SECTION 2. Effectiveness of Amendment. This Amendment shall become effective as of the date hereof at such time that the Administrative Agent and the Managing Agents shall have received (i) executed counterparts of this Amendment, (ii) executed counterparts of the Amended and Restated Lender Group Fee Letter (the “A&R Lender Group Fee Letter”), (iii) the Upfront Fee, in accordance with the terms of, and as such term is defined in, the A&R Lender Group Fee Letter, (iv) an opinion of counsel to the Borrowers and Herc in form and substance satisfactory to the Administrative Agent and the Managing Agents and (v) such other documents as the Administrative Agent and the Managing Agents may reasonably request.
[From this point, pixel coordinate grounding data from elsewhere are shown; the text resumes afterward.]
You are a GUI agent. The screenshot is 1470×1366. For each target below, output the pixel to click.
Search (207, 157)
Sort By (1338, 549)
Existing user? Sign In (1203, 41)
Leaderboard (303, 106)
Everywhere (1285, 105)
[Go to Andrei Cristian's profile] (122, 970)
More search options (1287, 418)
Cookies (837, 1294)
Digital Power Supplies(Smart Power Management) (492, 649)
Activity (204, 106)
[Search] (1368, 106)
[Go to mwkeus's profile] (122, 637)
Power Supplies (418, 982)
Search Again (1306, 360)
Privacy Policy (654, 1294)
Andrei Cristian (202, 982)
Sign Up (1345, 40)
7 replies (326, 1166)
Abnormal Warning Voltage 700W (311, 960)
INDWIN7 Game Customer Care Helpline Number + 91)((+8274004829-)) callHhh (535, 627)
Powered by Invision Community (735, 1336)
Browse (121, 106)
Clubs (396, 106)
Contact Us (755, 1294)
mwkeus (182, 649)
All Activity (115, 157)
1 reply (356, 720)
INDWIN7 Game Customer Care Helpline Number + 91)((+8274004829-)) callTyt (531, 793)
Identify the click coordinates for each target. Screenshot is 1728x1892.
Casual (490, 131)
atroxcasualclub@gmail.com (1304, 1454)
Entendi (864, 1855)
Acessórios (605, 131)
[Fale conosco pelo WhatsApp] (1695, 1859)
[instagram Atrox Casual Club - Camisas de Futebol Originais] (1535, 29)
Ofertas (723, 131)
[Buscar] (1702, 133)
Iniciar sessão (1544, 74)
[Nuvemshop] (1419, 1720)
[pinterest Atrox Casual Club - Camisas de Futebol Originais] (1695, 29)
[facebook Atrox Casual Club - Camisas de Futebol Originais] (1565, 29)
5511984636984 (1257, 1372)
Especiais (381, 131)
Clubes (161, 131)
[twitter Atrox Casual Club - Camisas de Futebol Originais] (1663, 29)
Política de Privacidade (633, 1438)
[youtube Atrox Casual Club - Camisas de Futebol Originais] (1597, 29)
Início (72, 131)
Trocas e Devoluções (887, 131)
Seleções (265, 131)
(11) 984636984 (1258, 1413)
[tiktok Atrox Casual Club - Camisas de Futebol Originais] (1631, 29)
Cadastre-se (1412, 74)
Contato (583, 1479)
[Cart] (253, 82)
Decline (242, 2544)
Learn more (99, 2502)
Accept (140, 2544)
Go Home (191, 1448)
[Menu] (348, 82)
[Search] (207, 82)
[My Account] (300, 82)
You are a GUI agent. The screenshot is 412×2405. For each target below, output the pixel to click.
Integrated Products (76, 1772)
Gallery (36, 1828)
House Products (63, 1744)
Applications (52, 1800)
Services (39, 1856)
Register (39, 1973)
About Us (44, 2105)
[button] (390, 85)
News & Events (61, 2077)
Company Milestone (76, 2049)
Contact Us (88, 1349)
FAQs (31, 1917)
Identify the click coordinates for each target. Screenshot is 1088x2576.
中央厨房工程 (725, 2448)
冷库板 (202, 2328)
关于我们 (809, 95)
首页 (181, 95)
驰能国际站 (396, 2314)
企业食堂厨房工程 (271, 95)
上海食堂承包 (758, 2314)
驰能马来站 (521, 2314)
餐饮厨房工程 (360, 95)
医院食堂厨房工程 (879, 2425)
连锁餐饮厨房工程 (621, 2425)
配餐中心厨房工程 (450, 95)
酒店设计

SECTION 3. Transaction Document. This Amendment shall be a Transaction Document under the Agreement.
SECTION 4. Representations and Warranties. Each of the Borrowers, the Servicer and the Performance Guarantor makes each of the representations and warranties contained in Exhibit III of the Agreement (after giving effect to this Amendment).
12
38982592.v4
SECTION 5. Performance Guaranty Ratification. After giving effect to this Amendment and the transactions contemplated by this Amendment, all of the provisions of that certain Performance Guaranty contained in Article VIII of the Agreement, made by the Performance Guarantor in favor of the Beneficiaries shall remain in full force and effect, and Performance Guarantor hereby ratifies and affirms the Performance Guaranty and acknowledges that the Performance Guaranty has continued and shall continue in full force and effect in accordance with its terms.
SECTION 6. Confirmation of Agreement; No Other Modifications. Each reference in the Agreement to “this Agreement” or “the Agreement”, or “hereof,” “hereunder” or words of like import, and each reference in any other Transaction Document to the Agreement, shall mean the Agreement as amended by this Amendment, and as hereafter amended or restated. Except as herein expressly amended, the Agreement is ratified and confirmed in all respects and shall remain in full force and effect in accordance with its terms.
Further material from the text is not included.